Brochettes de Poulet

Created by Chef Zohra

The lighter skewer of the Moroccan grill: chicken cut small, rubbed with garlic, coriander, cumin, paprika, and honest ras el hanout, then charred quickly and tucked into khobz while everyone reaches.

Appetizers & Snacks
Moroccan
BBQ
Weeknight
Outdoor Dining
20 min
Active Time
12 min cook1 hr 32 min total
Yield4 servings, 10 to 12 skewers

The first thing you smell is coriander hitting hot charcoal, then garlic, then the sweet red breath of paprika. Brochettes de poulet are the lighter skewer of the Moroccan grill, the one you order when the stall is crowded and everyone is eating with bread in hand. They don't ask for ceremony.
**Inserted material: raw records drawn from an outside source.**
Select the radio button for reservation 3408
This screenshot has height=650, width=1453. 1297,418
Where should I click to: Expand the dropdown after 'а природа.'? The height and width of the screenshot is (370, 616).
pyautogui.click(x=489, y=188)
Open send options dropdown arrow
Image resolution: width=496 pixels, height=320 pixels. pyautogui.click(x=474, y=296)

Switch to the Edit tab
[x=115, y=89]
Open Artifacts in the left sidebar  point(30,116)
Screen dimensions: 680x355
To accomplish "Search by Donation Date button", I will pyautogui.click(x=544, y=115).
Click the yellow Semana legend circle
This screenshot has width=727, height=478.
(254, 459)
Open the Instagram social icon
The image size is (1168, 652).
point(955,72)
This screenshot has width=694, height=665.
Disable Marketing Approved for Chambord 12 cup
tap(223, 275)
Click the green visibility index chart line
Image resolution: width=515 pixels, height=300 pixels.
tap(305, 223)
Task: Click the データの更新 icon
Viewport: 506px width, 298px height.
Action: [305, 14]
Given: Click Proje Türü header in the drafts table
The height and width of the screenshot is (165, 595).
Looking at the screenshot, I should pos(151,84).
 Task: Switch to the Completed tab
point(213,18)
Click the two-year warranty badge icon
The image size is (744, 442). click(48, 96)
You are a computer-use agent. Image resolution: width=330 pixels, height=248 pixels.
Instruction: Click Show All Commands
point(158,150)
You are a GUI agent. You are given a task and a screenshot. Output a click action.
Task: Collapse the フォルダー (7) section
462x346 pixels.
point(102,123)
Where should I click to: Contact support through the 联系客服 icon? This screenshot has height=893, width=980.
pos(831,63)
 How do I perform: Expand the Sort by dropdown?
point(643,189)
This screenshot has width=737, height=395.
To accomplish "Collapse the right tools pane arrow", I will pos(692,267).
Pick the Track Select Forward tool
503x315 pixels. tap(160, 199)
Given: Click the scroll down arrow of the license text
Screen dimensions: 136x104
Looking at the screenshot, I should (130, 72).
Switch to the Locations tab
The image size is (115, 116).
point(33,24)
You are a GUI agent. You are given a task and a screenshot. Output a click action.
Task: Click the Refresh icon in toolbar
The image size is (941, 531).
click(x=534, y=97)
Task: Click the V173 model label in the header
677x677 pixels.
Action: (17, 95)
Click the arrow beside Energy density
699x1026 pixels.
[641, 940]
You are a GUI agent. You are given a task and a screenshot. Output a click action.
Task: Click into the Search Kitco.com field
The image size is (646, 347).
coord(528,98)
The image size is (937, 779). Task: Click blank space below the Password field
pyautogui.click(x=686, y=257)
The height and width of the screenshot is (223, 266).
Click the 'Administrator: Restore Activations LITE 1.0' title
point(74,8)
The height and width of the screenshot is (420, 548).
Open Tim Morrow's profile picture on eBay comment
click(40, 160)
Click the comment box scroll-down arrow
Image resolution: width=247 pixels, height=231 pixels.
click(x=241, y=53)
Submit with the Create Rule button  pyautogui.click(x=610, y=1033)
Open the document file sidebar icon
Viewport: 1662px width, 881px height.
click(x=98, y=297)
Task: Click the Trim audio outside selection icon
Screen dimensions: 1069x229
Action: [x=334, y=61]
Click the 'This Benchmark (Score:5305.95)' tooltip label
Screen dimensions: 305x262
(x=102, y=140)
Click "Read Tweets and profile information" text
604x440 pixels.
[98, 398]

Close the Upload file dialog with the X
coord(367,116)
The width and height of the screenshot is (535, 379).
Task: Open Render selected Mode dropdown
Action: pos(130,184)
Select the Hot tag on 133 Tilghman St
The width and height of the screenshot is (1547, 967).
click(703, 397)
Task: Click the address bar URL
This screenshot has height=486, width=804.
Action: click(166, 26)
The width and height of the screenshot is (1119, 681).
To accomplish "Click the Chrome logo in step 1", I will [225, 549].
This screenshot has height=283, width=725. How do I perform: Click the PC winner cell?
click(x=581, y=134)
They ask for a hot fire, honest spice, and chicken cut small enough that the marinade can hold it.

Cut the pieces even, then give them time in grated onion, garlic, fresh coriander, parsley, cumin, paprika, ginger, and a little ras el hanout if your blend is alive. That is the rule that decides the dish: the grill must be hot before the chicken touches it, so the outside browns fast while the inside stays juicy. A lukewarm grill dries chicken before it gives you those dark, fragrant edges.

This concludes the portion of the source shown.